#### WRITTEN INSTRUCTION:
Reproduce the passage in the actor biography starting at "Mark Lindsay Chapman (born" and ending at "drama, and fencing.".

** START OF READING TEXT **

Mark Lindsay Chapman (born 8 September 1954) is an English actor. He is known for his roles as Chief Officer Henry Wilde in the film Titanic (1997), as John Lennon in the film Chapter 27 (2007) and as Dr. Anton Arcane on the USA Network TV series Swamp Thing from 1990 to 1993.

Career 

He attended the Guildford School of Acting where he studied ballet, speech, drama, and fencing.

His television credits include: Max Headroom, Dallas (as Brett Lomax), Falcon Crest, Baywatch, Murder, She Wrote, Lois and Clark: The New Adventures of Superman, JAG, Charmed, The Young and the Restless, Swamp Thing, and The Langoliers. He played Chief Officer Henry Tingle Wilde in the 1997 film Titanic. A Paramount internal memo dated from 1987 has revealed that Chapman was once considered for the part of Data in Star Trek: The Next Generation.

The similarity between his name and that of John Lennon's murderer, Mark David Chapman, prevented him in 1985 from playing Lennon in John and Yoko: A Love Story, a biographical film produced by NBC; Yoko Ono had been deeply involved in the production and had herself been initially impressed with his audition and approved his casting prior to discovering his full name was Mark Lindsay Chapman. She then nixed his casting on the grounds it was "bad karma", and a great deal of press attention was given to his having almost gotten the role (Chapman changed his name to Lindsay when he joined Equity, as there was already a Mark Chapman in the union). The role went instead to Mark McGann.  Chapman's full name surfaced again when the story was published in Britain, and reporters began making inquiries about the actor, who was then working as a bricklayer with his father.

** END OF READING TEXT **
** START OF SUPPLIED ENTRIES **

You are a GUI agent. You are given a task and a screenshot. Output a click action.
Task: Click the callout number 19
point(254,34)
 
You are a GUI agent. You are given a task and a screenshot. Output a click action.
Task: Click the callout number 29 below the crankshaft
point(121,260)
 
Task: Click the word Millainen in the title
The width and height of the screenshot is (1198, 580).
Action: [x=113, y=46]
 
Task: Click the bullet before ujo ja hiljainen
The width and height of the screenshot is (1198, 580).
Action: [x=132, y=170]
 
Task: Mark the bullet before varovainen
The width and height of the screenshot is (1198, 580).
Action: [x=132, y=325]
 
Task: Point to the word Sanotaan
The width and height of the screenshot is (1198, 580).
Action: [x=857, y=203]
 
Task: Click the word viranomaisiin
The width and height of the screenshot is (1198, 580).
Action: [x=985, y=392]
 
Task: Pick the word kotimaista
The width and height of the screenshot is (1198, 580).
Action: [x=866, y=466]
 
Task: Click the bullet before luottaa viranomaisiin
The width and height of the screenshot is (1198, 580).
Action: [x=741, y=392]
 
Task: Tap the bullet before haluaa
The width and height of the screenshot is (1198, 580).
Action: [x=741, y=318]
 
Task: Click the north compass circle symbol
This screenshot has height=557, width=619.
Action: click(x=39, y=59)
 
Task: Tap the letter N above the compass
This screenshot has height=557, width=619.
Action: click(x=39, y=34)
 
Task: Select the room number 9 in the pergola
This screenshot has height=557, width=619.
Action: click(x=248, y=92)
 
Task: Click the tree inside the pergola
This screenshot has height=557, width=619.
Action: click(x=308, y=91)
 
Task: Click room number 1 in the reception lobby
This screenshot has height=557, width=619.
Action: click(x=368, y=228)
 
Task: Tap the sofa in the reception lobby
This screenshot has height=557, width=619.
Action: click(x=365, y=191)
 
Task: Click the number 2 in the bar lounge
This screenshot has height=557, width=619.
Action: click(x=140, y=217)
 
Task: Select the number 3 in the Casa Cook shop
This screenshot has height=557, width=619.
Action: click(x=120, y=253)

** END OF SUPPLIED ENTRIES **

#### SOLUTION BELOW:
Mark Lindsay Chapman (born 8 September 1954) is an English actor. He is known for his roles as Chief Officer Henry Wilde in the film Titanic (1997), as John Lennon in the film Chapter 27 (2007) and as Dr. Anton Arcane on the USA Network TV series Swamp Thing from 1990 to 1993.

Career 

He attended the Guildford School of Acting where he studied ballet, speech, drama, and fencing.